I thought I’d share this recipe from Gather Victoria Patreon for two reasons. May is the sacred month of the Blessed Virgin Mary and in Roman Catholic tradition, roses are the emblematic flower of the Blessed Virgin Mary – and roses will be blooming shortly! On May 31st a “crown cake” is typically baked “affirming the pre-eminence of the Virgin Mother of God in her royal dignity.” This dark chocolate Crown Cake features mountains of meringue in homage to the Virgin of Montserrat. On her feast day in Spain, sponge cakes are made with “mountainous decorations” in honor of “the dark-skinned lady of the mountain”.
Her shrine is located high in the Catalan Pyrenees, the site of eon-old pilgrimages. Legends say the Virgin of Montserrat performed numerous miracles and healings here, hence the millions of pilgrims who still seek to “bask in the wonder-working powers of the black statue of the Virgin Mary.” Apparitions in the sky led shepherds led to her discovery in a cave around 880 A.D but earlier in pre-Christian times, the site was a temple in honor of the Roman goddess Venus. This hymn calls her the Rose of April which is interesting as roses were sacred to Venus – as well as many ancient goddesses.
The Virgin of Montserrat is only one of the hundreds of mysterious paintings, icons, and statues whose shrines are amongst the world’s most revered Marian sites – and controversial. While she once bore the inscription ”Nigra Sum Sed Formosa” ( I am Black, but Beautiful) the Church’s official position is that her skin color is the result of accumulated centuries of candle soot. However scholars like Dr. Malgorzata Oleszkiewicz-Peralba disagree. Her blackness is far from accidental, it is not only the color of the fertile earth (the darker the more fertile) but the sacred color of the dark mother who once gave birth to all material existence.
In her acclaimed book The Black Madonna in Latin America and Europe” Dr. Oleszkiewicz-Peralbait explores the historical precedents of modern-day Black Madonna worship. She points out that countless churches, chapels, monasteries, and cathedrals, are built over sites that once held a temple within a cave or a crypt dedicated to “a host of pre-Christian goddesses associated with the earth and fertility were commonly depicted as crowned, seated on a throne, and holding a divine child on their lap”. ( I could say more about the meaning of her crown of stars but that I am saving for another recipe!)
Whether their skin color is due to centuries of soot matters little to their devotees. Today Black Madonnas are some of the most revered icons in Mariology, And it is interesting to note that“ the darker their skin, the more devotees and the higher the number of miracles associated with the icon”. Today millions make pilgrimages to her holy sites and the numbers are growing.
————————
## WHAT YOU HAVE TO DO
Can you condense the paragraph of the article on the Virgin of Montserrat that begins "The Virgin of Montserrat is only one" into a short bulleted list that keeps its main facts?

## SUPPLIED DATA
————————
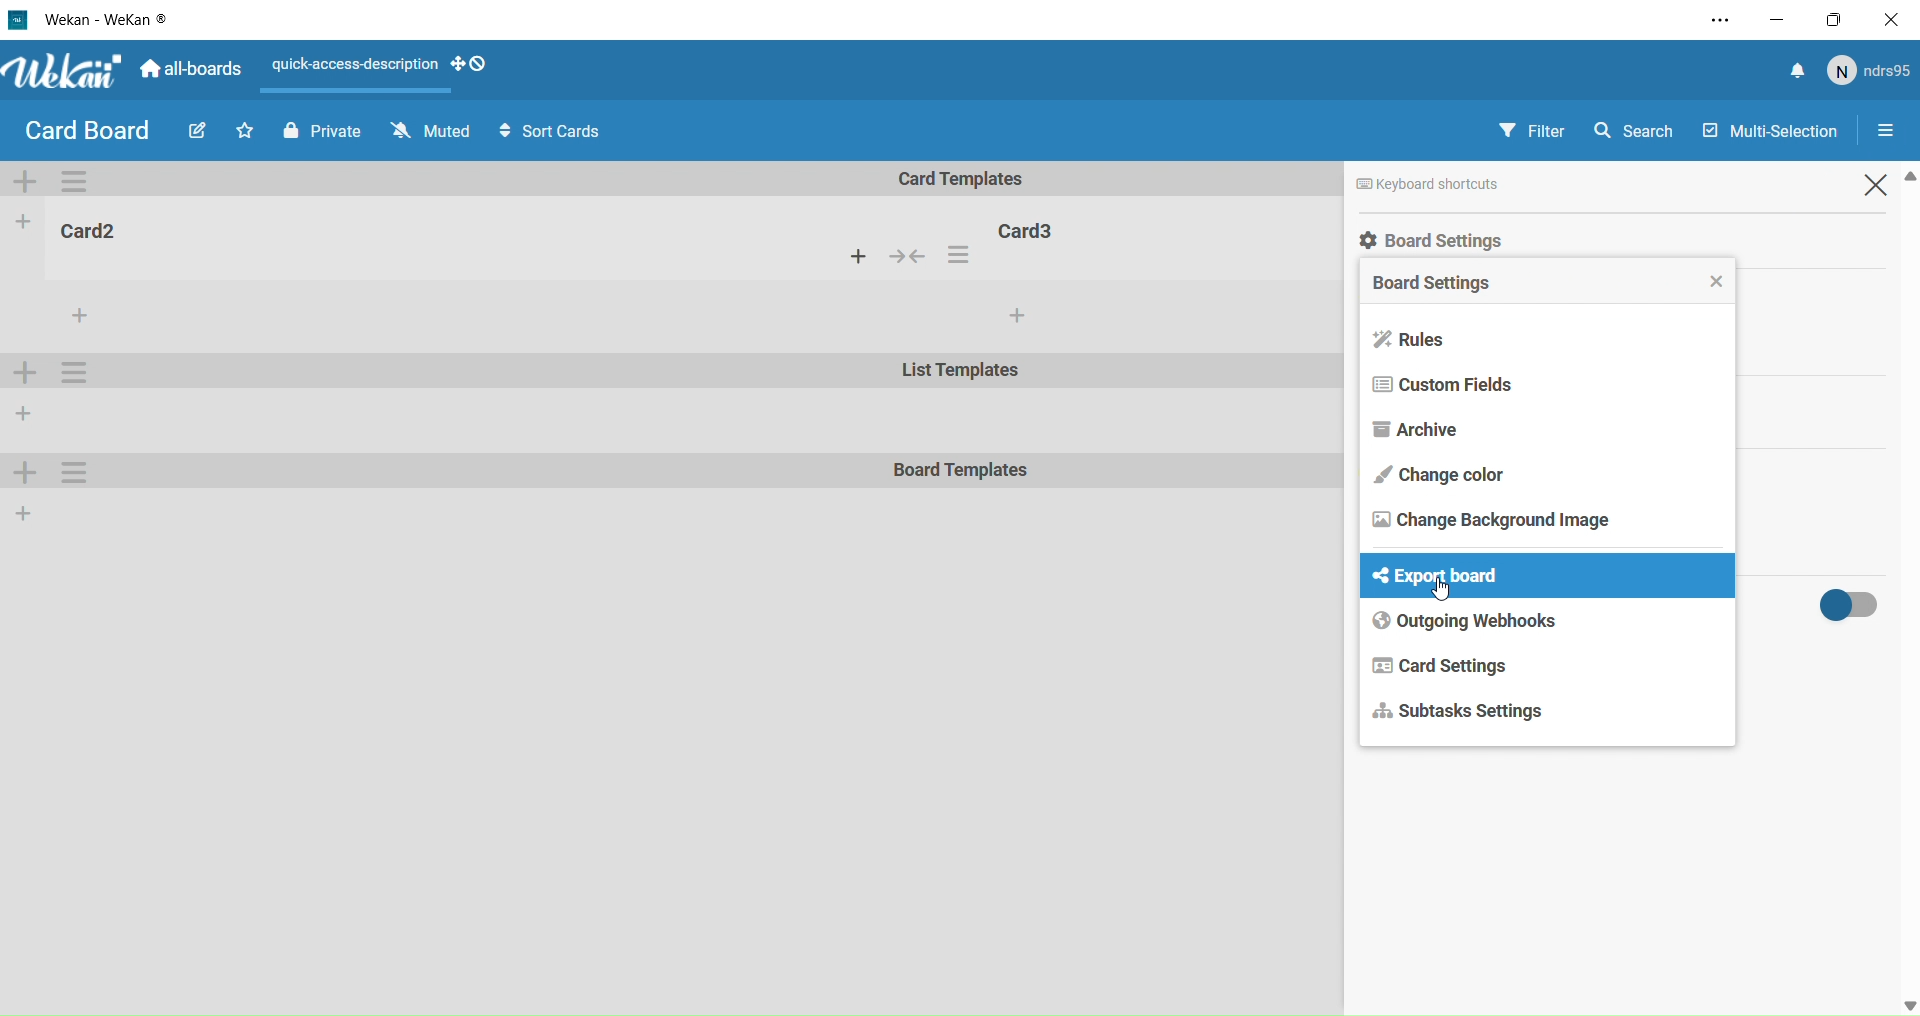 This screenshot has width=1920, height=1016. I want to click on Private, so click(318, 129).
————————
## EXERCISE SOLUTION
- The Virgin of Montserrat is one of hundreds of mysterious paintings, icons, and statues whose shrines are among the world's most revered, and controversial, Marian sites.
- She once bore the inscription "Nigra Sum Sed Formosa" (I am Black, but Beautiful).
- The Church officially holds that her skin color comes from centuries of accumulated candle soot.
- Scholars such as Dr. Malgorzata Oleszkiewicz-Peralba disagree.
- Her blackness is far from accidental. It is the color of fertile earth (the darker, the more fertile) and the sacred color of the dark mother who once gave birth to all material existence.